29 July 2009

On why this is my favorite travel pic

and this is not.

The difference in these two pics is the presence of my breasts. I think I look like a normal, healthy person in the first pic, but a grotesque caricature in the latter. Bug loving mama, a very dear female scientist who happens to be pregnant as I write this, wrote an insightful post on what it means to be a woman and a professional in this day and age. Her post has caused me to reflect on my own ideas about being a professional woman. I decided to post my response to her post. Yes, it can be read alone, but is better read in the context of the original post.

Daktari said...

I find this post very interesting. First, I tend to agree with you (i.e., professional equal masculine [attire]). And when I begin to examine why I agree with that, like you, what I find is very telling and more than a bit disturbing about ME.

We are quite the same, pregnant you and non-pregnant I. Where you have a pregnant belly, I have extraordinarily large breasts. And where you want to be taken seriously as a scientist who happens to be pregnant, I wish to be taken seriously as a scientist who happens to have large breasts. Unfortunately, we both know that a pregnant belly and big boobs trigger negative biases and stereotypes in both men and women on both a professional and a personal level. You are pregnant, therefore you aren't serious about your work. I have big boobs. Obviously, I've gotten where I am by capitalizing on my tits. Or worse, I must be a bubble-headed bimbo. Like you, my physical condition announces itself before I have an opportunity to demonstrate my competence, my seriousness, or my professionalism. So in virtually any interaction with a new acquaintance, I believe myself to be operating from a position of weakness (having to identify and diffuse each new person's biases and stereotypes). I do so predominantly by downplaying (to the best of my ability) my physical attributes (hiding them, if you will), seldom dressing in feminine attire, and by ignoring any reference to them (and trust me, you'd be surprised how many people are willing to say "Wow, those are some tits!"), and finally, by overwhelming people from the get-go with my intelligence, competence, and professionalism.

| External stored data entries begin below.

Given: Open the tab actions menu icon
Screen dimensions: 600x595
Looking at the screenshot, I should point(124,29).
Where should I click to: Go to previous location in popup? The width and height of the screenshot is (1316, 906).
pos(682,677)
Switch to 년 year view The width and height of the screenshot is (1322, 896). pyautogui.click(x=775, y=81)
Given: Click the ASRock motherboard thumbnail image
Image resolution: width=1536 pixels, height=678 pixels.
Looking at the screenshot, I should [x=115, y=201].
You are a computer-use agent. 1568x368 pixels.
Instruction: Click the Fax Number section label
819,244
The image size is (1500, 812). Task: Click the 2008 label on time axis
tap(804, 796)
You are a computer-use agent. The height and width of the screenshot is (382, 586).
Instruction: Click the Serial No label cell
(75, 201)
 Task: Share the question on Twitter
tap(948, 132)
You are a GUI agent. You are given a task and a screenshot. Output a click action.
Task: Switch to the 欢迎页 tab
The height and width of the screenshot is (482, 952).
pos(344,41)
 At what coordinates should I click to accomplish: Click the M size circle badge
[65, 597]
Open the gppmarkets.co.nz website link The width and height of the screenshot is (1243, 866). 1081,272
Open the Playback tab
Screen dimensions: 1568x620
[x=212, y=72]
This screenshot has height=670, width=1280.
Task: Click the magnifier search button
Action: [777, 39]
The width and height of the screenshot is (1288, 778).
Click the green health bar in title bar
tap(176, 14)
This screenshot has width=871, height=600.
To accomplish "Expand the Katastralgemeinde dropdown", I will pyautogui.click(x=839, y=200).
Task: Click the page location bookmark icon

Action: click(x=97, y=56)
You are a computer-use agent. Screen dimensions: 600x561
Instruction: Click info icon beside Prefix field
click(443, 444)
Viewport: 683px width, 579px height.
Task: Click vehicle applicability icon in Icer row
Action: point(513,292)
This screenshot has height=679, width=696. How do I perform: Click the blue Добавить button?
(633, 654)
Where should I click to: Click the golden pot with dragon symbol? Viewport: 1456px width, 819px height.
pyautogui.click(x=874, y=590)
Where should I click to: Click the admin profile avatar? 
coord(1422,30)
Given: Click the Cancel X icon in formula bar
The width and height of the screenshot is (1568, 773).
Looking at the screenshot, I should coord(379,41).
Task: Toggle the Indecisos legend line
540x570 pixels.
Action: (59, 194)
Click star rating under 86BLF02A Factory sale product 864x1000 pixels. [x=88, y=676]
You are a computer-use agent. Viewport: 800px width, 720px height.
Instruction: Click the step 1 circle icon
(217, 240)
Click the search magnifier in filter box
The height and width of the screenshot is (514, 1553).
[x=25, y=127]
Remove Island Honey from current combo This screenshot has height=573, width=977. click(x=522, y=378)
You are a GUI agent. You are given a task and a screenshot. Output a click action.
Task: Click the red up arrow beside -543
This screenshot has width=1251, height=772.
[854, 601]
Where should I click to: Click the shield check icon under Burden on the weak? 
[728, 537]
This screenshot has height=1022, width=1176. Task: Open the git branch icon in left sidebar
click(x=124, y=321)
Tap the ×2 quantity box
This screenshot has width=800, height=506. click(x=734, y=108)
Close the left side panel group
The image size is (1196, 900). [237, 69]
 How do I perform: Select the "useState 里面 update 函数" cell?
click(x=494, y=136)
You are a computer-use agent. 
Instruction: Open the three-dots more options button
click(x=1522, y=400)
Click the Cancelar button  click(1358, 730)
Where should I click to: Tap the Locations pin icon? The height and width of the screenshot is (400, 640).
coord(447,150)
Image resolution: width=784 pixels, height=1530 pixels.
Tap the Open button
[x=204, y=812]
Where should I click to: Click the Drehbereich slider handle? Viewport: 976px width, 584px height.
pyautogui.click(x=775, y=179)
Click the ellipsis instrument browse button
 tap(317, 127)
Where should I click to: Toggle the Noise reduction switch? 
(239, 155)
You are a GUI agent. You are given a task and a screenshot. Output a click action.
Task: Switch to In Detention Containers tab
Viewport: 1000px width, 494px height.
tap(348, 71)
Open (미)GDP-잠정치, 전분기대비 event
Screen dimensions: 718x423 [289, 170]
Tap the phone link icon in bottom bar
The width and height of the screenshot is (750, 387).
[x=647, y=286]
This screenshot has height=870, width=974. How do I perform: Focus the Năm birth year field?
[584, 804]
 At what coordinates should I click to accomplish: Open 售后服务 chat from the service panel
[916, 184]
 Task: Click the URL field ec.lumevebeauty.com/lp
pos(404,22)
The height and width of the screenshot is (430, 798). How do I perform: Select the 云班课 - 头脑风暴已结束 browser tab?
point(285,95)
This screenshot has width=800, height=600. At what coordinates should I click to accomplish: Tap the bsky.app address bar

It's a lot to ask of every single interaction I have with every single person I meet. And it is one reason that people who only know me via the internet think that I am something of an intellectual snob. Because they haven't met me, they don't understand my need to diffuse a potentially embarrassing situation before it happens by overwhelming them with my competence.

It is sad but it is my life. Be thankful that pregnancy is only temporary. Unless and until I have money for a breast reduction, this is my life permanently.
Perhaps what is most sad is that I don't feel like a normal person. I haven't felt like a normal person since puberty. I wish more than anything that I could change that. Because that women in that top photo looks pretty and fun and interesting to me. And that woman in the second photo looks like boobs with legs.